Ricondurre la questione dell’imprenditoria femminile, in Italia e nel mondo, a una mera osservazione economica e di numeri appare però riduttivo. Infatti, chi da donna prova a fare impresa sa che si tratta di materia complessa che richiede di tenere sotto controllo diversi fattori, molti dei quali culturali. Senza addentrarsi troppo in analisi sociologiche né sulle misure e iniziative speciali tese a favorire l’inserimento di lavoratrici nel mondo del lavoro o l’avvio di nuove imprese al femminile, è evidente che rimanga un gap difficilmente colmabile tra intraprendere al maschile e al femminile. Insieme a iniziative che vengono dall’alto e affinché non rimangano operazioni isolate, serve lavorare sulla cultura aziendale. “Proprio la cultura aziendale del resto – afferma Maurizio Aluffi, Direttore di Confartigianato Imprese Rieti – è il primo ingrediente per favorire l’avanzamento di carriera e l’imprenditoria femminile in Italia. Immediatamente dopo vengono l’adozione di misure che permettano alla donna di bilanciare vita lavorativa e vita
privata”. Queste difficoltà alimentano un clima di sfiducia generalizzato, soprattutto all’inizio di una attività imprenditoriale.
“A volte le imprenditrici – ribadisce Maurizio Aluffi – mollano proprio a causa dell’insicurezza che viene generata dalle difficoltà ad accedere a crediti bancari, a un mercato ‘maschile’ che spesso discrimina le donne”.
Nonostante le tante avversità a Rieti, su 10.560 imprese attive nel 2021, 3.072 sono a guida femminile.
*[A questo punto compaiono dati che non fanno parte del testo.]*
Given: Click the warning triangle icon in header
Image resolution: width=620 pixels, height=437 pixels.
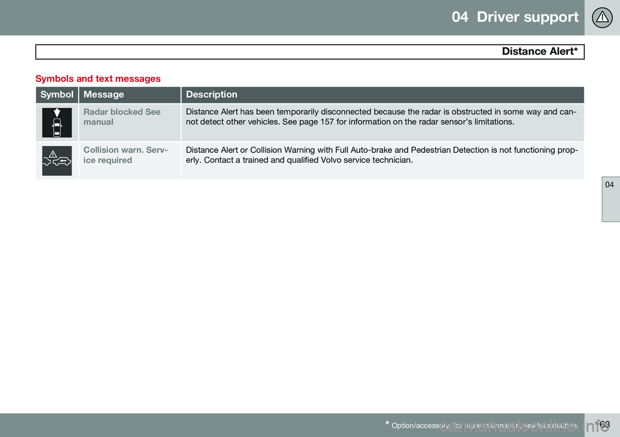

Il 29,09% sul totale, superiore del 7% rispetto alla media nazionale. Sono invece 263 le imprese guidate da donne straniere, l’8,56%. Sono rumene le donne con maggior vocazione a fare impresa (66), pari al 25,58% del totale, seguite da ucraine, macedoni e nigeriane.
Le attività prevalenti esercitate sono nel campo agricolo, 1.256, il 42,02%. Segue il commercio al dettaglio, 658 imprese (22%), i servizi alla persona 318 imprese (10,63%), ristorazione 270 imprese (9,03%), commercio all’ingrosso 80 imprese (2,67%).
Per quanto riguarda l’andamento iscrizioni-cancellazioni al Registro Imprese segno negativo per tutti gli anni (2018-2021) presi in esame. Nei quattro anni sono nate 594 imprese e sono morte 796, con un saldo negativo di 202.
L’anno peggiore è stato il 2019: 183 nuove imprese a conduzione femminile, 247 cancellate.
Non va meglio nell’artigianato. Negli anni 2019-2020-2021 sono 86 le nuove imprese artigiane femminili, mentre 98 sono quelle cessate, con un saldo negativo di 12 imprese. Il Comune dove nascono più imprese artigiane al femminile sono Rieti (34), seguito da Fara in Sabina (7) e Poggio Mirteto (5). “La pandemia ha colpito duramente le imprese a conduzione femminile – afferma il Direttore di Confartigianato Imprese Rieti – più delle altre. Oggi ci chiedono di farci carico con maggior forza delle loro esigenze. Vedono in Confartigianato un punto di ritrovo, fisico o virtuale che sia, che dà loro l’opportunità di fare rete, di esplorare nuovi mercati, di crescere professionalmente”.